WHAT YOU HAVE TO DO » Wherever the word "width" appears in a line of the data, that line should be copied.

DATA FOR THE TASK »
________________________________________
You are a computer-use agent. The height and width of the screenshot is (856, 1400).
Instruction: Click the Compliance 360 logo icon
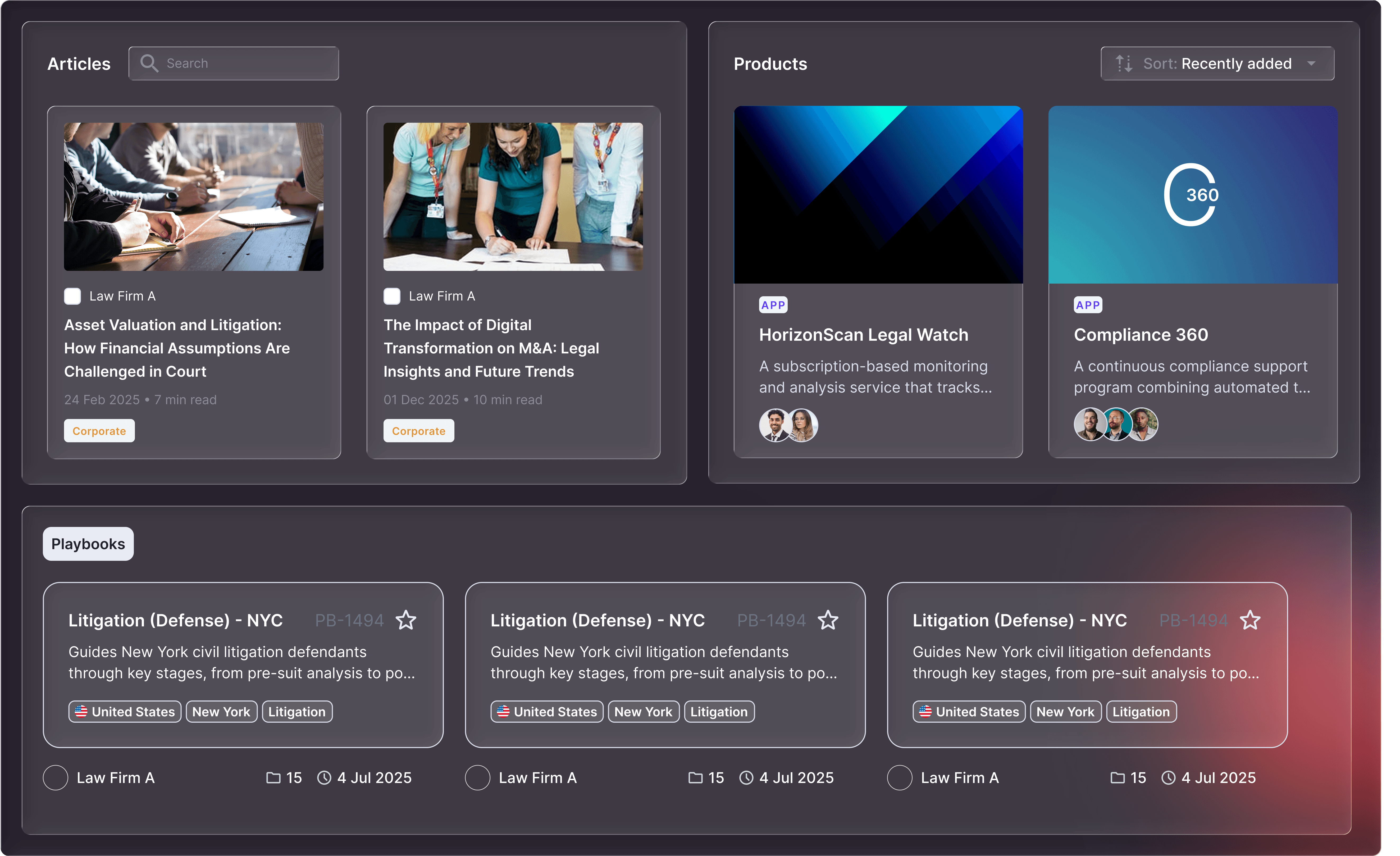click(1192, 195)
________________________________________
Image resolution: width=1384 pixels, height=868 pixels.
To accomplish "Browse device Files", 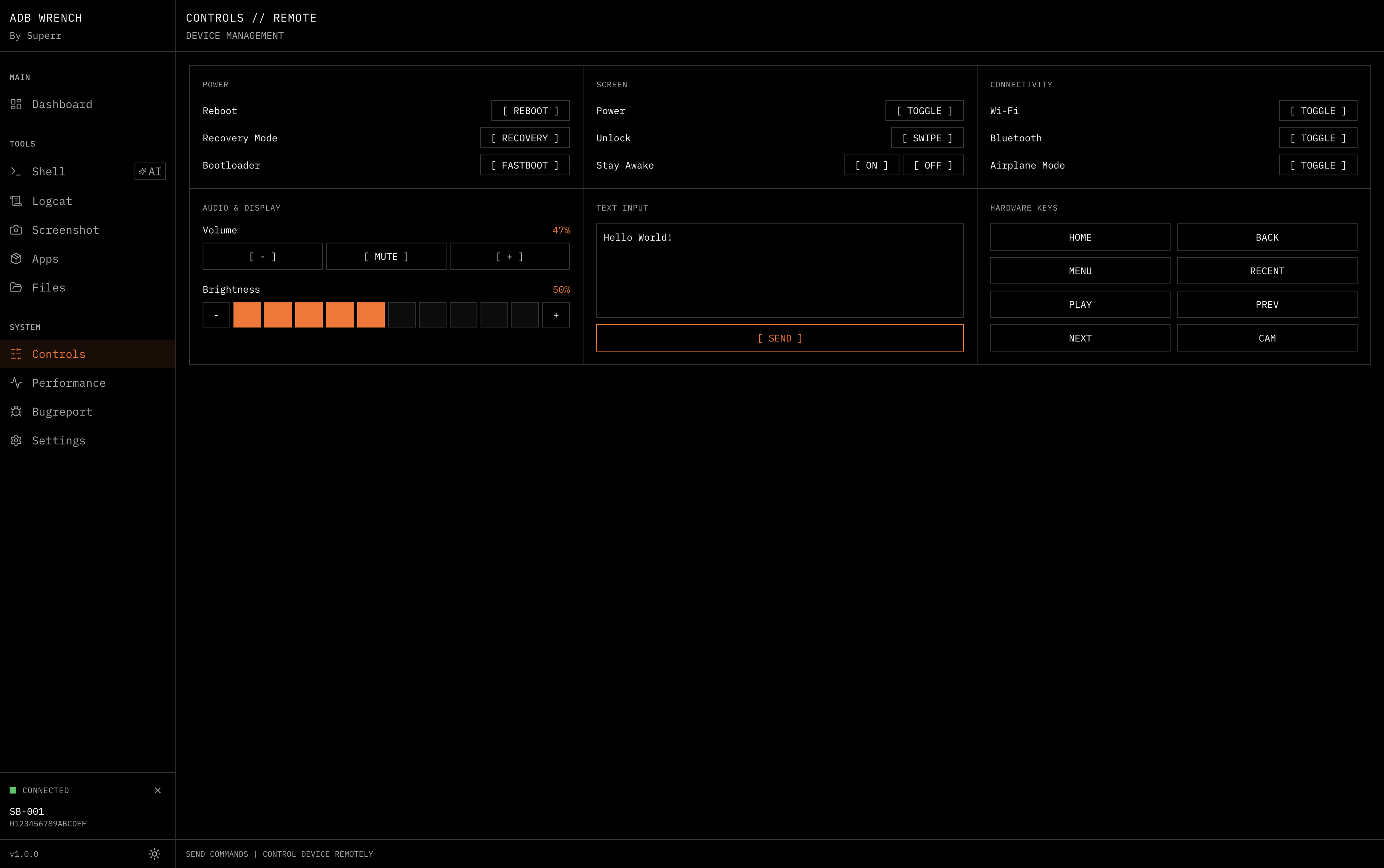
________________________________________
EXERCISE RESPONSE »
You are a computer-use agent. The height and width of the screenshot is (856, 1400).
Image resolution: width=1384 pixels, height=868 pixels.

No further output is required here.